• [STATED EXERCISE]:
Copy out, with no changes, the lines from the line with "Open the Contact menu item" up to and including the line with "Action: (70, 18)".

* begin RECORDS PROVIDED *

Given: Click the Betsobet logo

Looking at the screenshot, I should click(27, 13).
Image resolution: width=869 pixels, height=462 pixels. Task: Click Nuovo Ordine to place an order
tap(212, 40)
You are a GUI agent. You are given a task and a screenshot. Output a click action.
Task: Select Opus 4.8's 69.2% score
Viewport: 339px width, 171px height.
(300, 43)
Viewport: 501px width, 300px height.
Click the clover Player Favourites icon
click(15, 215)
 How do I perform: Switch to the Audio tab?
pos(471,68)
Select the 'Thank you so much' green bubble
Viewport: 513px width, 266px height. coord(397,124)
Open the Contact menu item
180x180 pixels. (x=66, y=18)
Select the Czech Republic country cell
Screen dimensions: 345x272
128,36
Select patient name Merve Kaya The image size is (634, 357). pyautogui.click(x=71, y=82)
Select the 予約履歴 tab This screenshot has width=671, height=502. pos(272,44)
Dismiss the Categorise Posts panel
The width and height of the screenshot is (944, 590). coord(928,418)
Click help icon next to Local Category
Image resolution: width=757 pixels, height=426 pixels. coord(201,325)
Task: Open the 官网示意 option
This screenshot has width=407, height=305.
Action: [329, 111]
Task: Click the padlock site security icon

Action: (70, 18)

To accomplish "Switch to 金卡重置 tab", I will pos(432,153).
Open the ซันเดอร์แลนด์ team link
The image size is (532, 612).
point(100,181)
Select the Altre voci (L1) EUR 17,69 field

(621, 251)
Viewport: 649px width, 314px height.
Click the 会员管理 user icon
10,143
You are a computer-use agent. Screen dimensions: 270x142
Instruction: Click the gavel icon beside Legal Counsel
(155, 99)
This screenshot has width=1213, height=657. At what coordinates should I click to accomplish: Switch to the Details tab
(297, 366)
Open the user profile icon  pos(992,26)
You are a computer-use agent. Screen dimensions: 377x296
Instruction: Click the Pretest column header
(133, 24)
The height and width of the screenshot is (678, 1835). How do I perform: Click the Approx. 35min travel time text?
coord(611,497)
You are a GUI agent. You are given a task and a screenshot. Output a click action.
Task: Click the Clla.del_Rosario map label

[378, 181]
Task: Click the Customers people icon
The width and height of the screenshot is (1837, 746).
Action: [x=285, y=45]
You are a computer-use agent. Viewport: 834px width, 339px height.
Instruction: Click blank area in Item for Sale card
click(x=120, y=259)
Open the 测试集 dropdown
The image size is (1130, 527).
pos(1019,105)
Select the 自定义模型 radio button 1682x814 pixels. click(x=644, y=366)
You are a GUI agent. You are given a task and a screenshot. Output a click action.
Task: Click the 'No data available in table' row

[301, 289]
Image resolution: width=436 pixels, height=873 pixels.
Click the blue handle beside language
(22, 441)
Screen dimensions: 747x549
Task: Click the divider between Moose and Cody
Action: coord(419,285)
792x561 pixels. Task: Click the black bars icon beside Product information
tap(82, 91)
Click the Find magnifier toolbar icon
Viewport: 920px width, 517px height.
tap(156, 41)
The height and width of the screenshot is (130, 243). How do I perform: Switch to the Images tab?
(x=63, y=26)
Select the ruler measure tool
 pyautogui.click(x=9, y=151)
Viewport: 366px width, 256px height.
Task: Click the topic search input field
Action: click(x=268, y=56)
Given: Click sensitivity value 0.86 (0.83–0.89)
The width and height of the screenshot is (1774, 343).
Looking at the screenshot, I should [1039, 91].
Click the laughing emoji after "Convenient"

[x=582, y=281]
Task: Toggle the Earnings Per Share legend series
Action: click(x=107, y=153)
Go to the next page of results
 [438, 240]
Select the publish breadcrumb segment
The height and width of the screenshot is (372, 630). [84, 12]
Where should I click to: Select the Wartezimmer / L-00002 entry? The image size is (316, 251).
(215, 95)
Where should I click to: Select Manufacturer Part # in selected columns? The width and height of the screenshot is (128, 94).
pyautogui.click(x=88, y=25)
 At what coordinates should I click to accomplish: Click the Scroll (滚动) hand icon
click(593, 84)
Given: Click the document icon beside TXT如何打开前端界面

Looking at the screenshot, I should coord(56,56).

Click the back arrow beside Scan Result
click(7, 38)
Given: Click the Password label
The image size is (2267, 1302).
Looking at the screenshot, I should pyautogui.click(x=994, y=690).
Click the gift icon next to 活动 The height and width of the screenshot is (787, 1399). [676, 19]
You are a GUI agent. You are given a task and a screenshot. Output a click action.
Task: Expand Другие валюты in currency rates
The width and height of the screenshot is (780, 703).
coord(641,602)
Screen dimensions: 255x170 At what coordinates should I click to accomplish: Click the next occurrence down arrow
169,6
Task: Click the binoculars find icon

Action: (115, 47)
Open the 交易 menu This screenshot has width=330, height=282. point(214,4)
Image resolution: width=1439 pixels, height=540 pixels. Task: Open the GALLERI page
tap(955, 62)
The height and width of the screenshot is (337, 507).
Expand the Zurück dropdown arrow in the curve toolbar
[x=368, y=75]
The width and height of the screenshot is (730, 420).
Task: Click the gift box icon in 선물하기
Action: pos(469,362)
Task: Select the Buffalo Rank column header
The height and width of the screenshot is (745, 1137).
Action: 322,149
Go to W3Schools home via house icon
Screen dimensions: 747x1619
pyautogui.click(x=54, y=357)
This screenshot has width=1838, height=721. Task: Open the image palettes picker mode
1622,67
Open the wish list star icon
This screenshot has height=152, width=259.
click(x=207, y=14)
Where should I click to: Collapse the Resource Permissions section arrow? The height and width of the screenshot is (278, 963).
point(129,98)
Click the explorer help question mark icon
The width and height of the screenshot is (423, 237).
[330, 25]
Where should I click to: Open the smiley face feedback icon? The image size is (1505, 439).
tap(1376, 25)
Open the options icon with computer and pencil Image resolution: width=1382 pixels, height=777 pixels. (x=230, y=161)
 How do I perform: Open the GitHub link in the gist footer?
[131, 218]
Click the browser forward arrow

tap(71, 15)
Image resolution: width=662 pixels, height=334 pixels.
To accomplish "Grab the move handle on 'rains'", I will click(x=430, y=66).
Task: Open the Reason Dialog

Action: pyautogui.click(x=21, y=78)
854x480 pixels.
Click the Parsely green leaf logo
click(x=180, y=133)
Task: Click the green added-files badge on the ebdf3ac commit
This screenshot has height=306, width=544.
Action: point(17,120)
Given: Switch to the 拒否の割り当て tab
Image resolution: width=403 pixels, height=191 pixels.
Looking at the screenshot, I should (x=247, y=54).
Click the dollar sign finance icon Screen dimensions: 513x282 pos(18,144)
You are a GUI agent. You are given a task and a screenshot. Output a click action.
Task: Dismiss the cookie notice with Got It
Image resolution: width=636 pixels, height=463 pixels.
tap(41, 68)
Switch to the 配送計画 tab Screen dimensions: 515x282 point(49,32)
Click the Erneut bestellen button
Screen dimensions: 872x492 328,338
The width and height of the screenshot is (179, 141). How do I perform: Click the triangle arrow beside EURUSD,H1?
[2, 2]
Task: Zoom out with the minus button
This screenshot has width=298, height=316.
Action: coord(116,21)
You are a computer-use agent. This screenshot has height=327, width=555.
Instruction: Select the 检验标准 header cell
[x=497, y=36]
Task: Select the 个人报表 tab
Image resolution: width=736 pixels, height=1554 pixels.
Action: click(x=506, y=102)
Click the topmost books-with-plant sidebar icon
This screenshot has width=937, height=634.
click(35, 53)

* end RECORDS PROVIDED *

• [EXERCISE ANSWER]:
Open the Contact menu item
180x180 pixels. (x=66, y=18)
Select the Czech Republic country cell
Screen dimensions: 345x272
128,36
Select patient name Merve Kaya The image size is (634, 357). pyautogui.click(x=71, y=82)
Select the 予約履歴 tab This screenshot has width=671, height=502. pos(272,44)
Dismiss the Categorise Posts panel
The width and height of the screenshot is (944, 590). coord(928,418)
Click help icon next to Local Category
Image resolution: width=757 pixels, height=426 pixels. coord(201,325)
Task: Open the 官网示意 option
This screenshot has width=407, height=305.
Action: [329, 111]
Task: Click the padlock site security icon

Action: (70, 18)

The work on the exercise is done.